Legal and factual insufficiency complaint can be raised for the first time on appeal from a bench trial

Attorney’s Fees

One case held that an evidentiary objection was preserved, because of the carryover effect from an immediately preceding objection

A Couple of cases addressed whether the complaint was sufficiently specific

Arbitration
Evidence

You have to comply with the pertinent rules

Special Appearance

You have to get a ruling on your complaint

Dismissal

The complaint you raise on appeal must be the complaint you raised in the trial court

Jury Charge

The Blurbs

Your complaint has to be timely–and the Supreme Court extensively discussed that concept of timeliness, in the context of a Chapter 150 dismissal for lack of a certificate of merit, while the dissent pointed out that one might be estopped to raise a complaint, even though the complaint was not waived:

Certificate of Merit (Majority): “Under Chapter 150, both a certificate of merit and the consequence for failing to file one are mandatory.
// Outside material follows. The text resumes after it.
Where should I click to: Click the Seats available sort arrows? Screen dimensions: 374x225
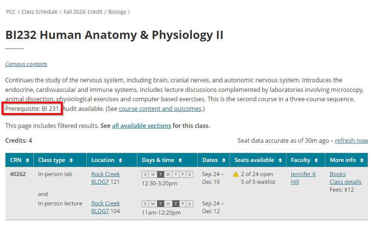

But as our analysis in Crosstex tacitly recognizes, when defendants have so engaged the judicial process that a certificate of merit ceases to serve its intended function, the requirement of its filing is waived. And when the right to a threshold affirmation of merit has been waived, the consequence for failing to file one dissipates. In other words, because the Engineers’ substantial invocation of the judicial process implied an intent to waive the certificate-of-merit requirement, the statutory basis for dismissal has likewise been waived. We therefore affirm the court of appeals’ judgment finding waiver of the statutory right to dismissal and remand the case to the trial court.” Lalonde v. Gosnell, No. 16-0966, 2019 Tex. LEXIS 579, at *27 (June 14, 2019) (Guzman, J., for the majority)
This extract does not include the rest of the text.